**Problem to solve:**
The entries are given below. Output each one unchanged.

(Dataset entries)
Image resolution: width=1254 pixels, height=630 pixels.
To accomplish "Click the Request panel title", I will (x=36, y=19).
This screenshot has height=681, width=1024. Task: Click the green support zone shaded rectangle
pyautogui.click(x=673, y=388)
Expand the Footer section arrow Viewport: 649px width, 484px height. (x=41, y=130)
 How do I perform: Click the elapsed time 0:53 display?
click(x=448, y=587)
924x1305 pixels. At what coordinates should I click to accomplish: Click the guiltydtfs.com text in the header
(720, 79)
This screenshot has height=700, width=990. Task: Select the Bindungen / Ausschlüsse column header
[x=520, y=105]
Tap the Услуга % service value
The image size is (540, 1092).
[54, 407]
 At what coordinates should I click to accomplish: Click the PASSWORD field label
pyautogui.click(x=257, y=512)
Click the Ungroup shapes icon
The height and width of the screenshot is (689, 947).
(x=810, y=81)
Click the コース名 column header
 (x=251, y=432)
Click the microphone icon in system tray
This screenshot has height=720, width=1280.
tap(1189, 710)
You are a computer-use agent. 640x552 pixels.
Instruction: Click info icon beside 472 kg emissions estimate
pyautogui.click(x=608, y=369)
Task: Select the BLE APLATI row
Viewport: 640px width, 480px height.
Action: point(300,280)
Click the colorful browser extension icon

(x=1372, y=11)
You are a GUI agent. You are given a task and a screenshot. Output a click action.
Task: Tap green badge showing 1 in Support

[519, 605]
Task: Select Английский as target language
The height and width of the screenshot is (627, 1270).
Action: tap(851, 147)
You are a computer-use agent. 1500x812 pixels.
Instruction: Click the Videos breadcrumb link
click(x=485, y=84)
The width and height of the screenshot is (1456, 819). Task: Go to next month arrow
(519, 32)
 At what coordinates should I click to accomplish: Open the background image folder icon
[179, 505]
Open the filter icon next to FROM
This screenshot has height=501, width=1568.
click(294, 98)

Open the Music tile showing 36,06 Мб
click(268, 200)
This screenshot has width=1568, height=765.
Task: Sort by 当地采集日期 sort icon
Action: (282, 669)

**Solved problem:**
Image resolution: width=1254 pixels, height=630 pixels.
To accomplish "Click the Request panel title", I will (x=36, y=19).
This screenshot has height=681, width=1024. Task: Click the green support zone shaded rectangle
pyautogui.click(x=673, y=388)
Expand the Footer section arrow Viewport: 649px width, 484px height. (x=41, y=130)
 How do I perform: Click the elapsed time 0:53 display?
click(x=448, y=587)
924x1305 pixels. At what coordinates should I click to accomplish: Click the guiltydtfs.com text in the header
(720, 79)
This screenshot has height=700, width=990. Task: Select the Bindungen / Ausschlüsse column header
[x=520, y=105]
Tap the Услуга % service value
The image size is (540, 1092).
[54, 407]
 At what coordinates should I click to accomplish: Click the PASSWORD field label
pyautogui.click(x=257, y=512)
Click the Ungroup shapes icon
The height and width of the screenshot is (689, 947).
(x=810, y=81)
Click the コース名 column header
 (x=251, y=432)
Click the microphone icon in system tray
This screenshot has height=720, width=1280.
tap(1189, 710)
You are a computer-use agent. 640x552 pixels.
Instruction: Click info icon beside 472 kg emissions estimate
pyautogui.click(x=608, y=369)
Task: Select the BLE APLATI row
Viewport: 640px width, 480px height.
Action: point(300,280)
Click the colorful browser extension icon

(x=1372, y=11)
You are a GUI agent. You are given a task and a screenshot. Output a click action.
Task: Tap green badge showing 1 in Support

[519, 605]
Task: Select Английский as target language
The height and width of the screenshot is (627, 1270).
Action: tap(851, 147)
You are a computer-use agent. 1500x812 pixels.
Instruction: Click the Videos breadcrumb link
click(x=485, y=84)
The width and height of the screenshot is (1456, 819). Task: Go to next month arrow
(519, 32)
 At what coordinates should I click to accomplish: Open the background image folder icon
[179, 505]
Open the filter icon next to FROM
This screenshot has height=501, width=1568.
click(294, 98)

Open the Music tile showing 36,06 Мб
click(268, 200)
This screenshot has width=1568, height=765.
Task: Sort by 当地采集日期 sort icon
Action: (282, 669)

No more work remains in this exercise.